→ **Work instruction**
Read the records beneath this task and copy every line that contains the string "table".
Record set START
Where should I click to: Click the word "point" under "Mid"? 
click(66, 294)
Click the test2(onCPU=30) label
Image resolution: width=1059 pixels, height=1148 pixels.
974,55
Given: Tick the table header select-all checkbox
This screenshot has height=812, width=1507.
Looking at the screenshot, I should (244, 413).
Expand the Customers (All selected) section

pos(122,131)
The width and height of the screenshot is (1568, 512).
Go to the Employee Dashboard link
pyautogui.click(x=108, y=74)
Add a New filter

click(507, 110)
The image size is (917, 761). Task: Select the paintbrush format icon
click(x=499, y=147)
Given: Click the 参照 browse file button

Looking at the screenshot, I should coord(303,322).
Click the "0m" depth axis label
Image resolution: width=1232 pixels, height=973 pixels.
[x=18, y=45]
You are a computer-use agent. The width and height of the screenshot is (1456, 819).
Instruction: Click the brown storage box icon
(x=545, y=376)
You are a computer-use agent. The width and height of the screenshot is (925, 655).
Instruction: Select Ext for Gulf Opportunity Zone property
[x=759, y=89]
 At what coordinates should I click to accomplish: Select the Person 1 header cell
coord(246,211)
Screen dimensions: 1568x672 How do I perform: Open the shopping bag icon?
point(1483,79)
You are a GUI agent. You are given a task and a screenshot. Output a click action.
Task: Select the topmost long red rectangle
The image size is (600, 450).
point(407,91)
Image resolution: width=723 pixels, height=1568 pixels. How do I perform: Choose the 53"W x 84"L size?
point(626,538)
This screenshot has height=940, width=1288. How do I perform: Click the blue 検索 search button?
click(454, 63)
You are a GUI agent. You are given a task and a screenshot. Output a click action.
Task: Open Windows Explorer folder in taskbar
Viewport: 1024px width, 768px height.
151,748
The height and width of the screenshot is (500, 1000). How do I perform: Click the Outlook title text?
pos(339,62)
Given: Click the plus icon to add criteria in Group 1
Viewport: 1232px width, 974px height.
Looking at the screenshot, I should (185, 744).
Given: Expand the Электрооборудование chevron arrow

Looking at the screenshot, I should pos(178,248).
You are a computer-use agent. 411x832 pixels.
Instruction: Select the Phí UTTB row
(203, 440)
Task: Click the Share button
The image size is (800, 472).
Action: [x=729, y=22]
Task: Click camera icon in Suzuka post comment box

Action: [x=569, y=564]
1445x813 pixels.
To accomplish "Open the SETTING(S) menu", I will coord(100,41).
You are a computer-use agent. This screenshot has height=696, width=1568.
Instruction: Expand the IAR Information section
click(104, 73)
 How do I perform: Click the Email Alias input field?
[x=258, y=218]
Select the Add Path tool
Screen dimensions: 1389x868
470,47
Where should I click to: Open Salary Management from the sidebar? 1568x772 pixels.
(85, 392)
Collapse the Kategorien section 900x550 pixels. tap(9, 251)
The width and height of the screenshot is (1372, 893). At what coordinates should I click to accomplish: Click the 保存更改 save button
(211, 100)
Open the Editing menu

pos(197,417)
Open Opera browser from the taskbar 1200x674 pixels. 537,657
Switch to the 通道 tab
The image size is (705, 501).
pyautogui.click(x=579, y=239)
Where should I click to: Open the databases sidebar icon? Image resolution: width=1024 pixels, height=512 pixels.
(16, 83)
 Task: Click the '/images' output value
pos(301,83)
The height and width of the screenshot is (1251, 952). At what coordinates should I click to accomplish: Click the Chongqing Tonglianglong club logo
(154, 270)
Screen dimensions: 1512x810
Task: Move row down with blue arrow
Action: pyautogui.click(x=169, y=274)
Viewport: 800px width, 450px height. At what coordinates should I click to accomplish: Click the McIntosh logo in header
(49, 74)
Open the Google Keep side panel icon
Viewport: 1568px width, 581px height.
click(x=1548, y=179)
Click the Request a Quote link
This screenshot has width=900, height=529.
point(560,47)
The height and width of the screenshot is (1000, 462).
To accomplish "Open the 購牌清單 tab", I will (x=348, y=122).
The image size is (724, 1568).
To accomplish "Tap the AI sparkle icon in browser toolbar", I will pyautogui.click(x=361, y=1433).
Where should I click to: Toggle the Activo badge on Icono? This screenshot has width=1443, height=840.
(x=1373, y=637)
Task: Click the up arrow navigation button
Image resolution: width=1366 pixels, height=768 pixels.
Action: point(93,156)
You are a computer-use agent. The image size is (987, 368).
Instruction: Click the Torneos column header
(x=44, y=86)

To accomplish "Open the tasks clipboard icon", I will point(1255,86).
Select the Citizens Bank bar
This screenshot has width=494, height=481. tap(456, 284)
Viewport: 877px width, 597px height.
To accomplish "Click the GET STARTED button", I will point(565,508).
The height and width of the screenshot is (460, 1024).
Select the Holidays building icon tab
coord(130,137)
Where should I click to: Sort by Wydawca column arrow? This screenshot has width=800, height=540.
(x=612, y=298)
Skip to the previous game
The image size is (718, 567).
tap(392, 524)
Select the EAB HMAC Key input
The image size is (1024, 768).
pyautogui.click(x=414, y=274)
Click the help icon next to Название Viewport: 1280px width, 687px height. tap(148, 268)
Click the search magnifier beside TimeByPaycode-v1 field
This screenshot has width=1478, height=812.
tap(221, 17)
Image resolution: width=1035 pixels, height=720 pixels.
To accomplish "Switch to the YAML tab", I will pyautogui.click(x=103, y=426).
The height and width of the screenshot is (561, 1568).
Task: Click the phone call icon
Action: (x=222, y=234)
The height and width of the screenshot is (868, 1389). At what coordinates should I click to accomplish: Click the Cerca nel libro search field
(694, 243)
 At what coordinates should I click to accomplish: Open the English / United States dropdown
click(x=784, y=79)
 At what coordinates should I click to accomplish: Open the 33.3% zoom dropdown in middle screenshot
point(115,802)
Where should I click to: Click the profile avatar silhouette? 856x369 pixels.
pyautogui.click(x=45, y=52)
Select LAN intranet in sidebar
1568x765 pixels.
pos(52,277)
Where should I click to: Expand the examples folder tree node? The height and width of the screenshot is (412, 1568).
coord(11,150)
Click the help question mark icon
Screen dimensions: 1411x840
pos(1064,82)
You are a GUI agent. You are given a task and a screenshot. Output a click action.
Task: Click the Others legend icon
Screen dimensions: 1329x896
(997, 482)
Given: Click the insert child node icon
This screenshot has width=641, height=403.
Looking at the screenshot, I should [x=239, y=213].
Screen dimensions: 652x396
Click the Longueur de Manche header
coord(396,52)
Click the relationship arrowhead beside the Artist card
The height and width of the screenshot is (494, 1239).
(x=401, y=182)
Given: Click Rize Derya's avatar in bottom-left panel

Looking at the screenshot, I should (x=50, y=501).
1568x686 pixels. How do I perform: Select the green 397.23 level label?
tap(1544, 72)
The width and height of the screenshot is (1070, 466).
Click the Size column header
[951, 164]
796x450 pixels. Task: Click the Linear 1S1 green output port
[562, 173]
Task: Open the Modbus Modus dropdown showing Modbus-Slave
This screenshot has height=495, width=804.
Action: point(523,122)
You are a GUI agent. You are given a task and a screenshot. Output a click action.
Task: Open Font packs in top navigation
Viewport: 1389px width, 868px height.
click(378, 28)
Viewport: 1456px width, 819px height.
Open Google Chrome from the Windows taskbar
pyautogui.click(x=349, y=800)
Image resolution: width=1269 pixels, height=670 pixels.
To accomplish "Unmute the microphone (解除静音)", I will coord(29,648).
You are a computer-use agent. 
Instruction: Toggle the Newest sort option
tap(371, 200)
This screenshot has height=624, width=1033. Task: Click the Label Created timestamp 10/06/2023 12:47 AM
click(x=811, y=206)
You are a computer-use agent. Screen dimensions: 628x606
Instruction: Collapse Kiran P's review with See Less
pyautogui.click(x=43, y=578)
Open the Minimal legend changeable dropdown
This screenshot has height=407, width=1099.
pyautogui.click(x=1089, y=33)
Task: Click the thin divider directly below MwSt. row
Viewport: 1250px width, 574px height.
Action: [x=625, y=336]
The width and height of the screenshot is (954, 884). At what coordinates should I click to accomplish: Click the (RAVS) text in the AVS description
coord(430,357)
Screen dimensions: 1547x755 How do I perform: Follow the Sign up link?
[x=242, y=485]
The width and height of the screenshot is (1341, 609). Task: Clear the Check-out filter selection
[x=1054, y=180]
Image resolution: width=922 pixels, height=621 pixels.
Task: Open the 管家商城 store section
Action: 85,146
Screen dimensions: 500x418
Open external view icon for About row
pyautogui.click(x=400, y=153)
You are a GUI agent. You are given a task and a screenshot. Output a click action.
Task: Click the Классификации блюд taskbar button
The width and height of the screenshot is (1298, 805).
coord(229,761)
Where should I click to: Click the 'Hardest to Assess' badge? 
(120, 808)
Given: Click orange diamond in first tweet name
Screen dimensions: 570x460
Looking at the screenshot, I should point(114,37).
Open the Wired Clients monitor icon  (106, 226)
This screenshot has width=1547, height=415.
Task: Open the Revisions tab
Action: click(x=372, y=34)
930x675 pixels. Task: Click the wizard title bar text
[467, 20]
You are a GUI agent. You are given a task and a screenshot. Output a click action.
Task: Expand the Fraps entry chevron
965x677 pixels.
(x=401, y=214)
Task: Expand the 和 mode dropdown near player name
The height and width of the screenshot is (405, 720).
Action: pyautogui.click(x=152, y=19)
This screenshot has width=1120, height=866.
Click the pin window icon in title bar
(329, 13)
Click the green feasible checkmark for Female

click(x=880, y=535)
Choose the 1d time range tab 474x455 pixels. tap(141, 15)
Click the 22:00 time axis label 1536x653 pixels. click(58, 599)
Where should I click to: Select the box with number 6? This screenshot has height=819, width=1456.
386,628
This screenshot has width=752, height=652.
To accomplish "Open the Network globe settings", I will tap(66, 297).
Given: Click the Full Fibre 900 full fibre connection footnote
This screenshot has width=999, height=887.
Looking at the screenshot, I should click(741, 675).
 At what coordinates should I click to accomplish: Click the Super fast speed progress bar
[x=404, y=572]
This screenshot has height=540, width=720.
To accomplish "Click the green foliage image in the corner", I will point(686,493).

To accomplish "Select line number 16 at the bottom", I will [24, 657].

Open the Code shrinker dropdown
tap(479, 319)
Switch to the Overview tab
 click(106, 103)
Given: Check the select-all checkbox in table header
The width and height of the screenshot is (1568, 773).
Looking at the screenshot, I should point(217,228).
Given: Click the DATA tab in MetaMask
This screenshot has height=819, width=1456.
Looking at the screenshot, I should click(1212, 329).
Record set END
→ **Result for this exercise**
Given: Tick the table header select-all checkbox
Given: Check the select-all checkbox in table header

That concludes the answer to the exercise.